## Request
Render the listing below as a two-column CSV with the header instruction,action. Put each text in the instruction column and the answer that follows it in the action column, one row apiece, every field double-quoted with line breaks replaced by spaces, and leave out the pictures.

### Information given

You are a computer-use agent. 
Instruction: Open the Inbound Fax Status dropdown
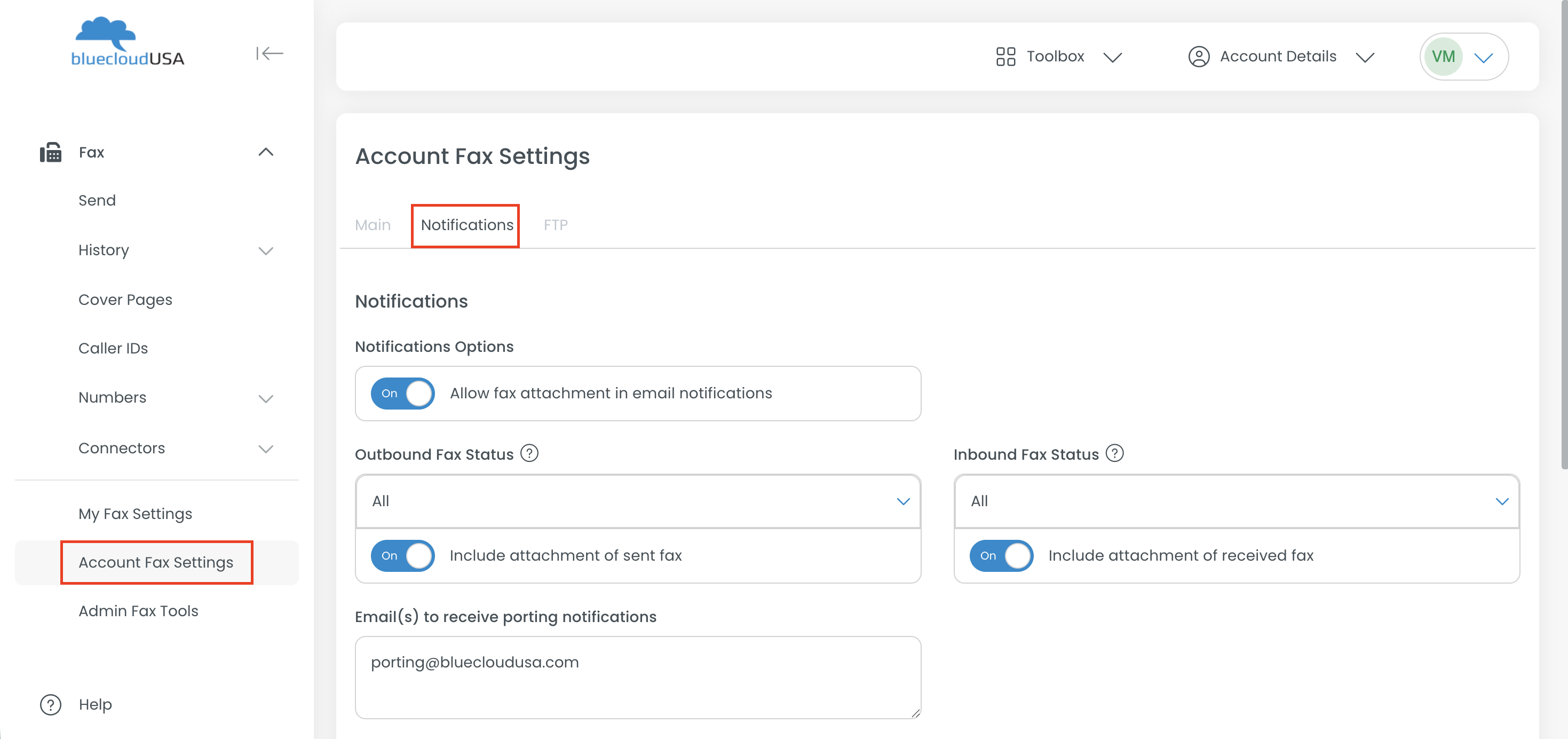pyautogui.click(x=1236, y=501)
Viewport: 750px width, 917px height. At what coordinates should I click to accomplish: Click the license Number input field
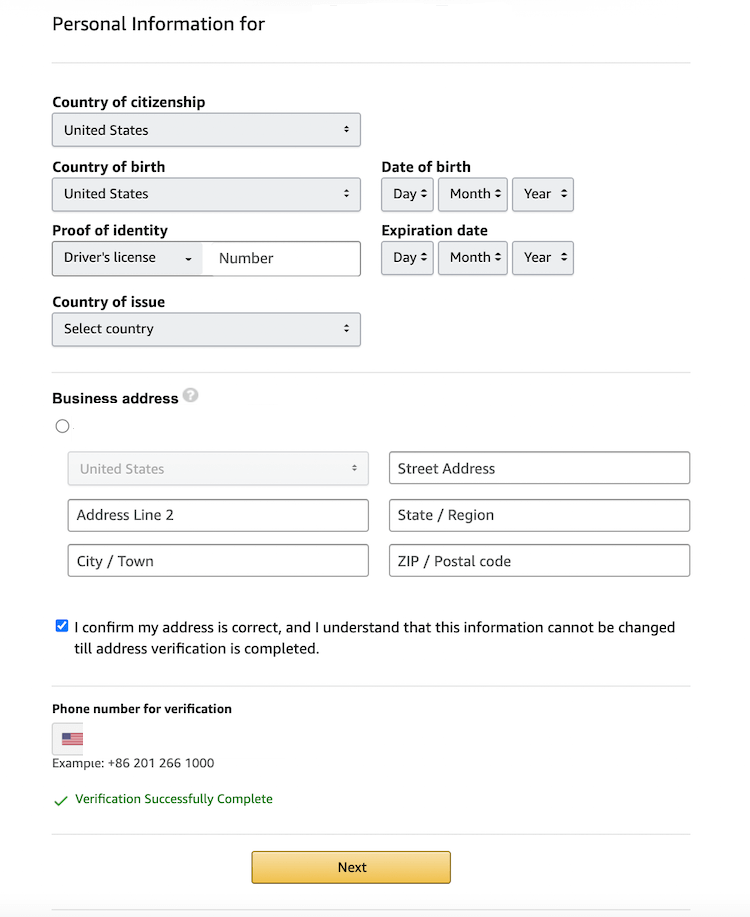click(x=281, y=258)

######

## Output for this exercise
instruction,action
"You are a computer-use agent. Instruction: Open the Inbound Fax Status dropdown","pyautogui.click(x=1236, y=501)"
"Viewport: 750px width, 917px height. At what coordinates should I click to accomplish: Click the license Number input field","click(x=281, y=258)"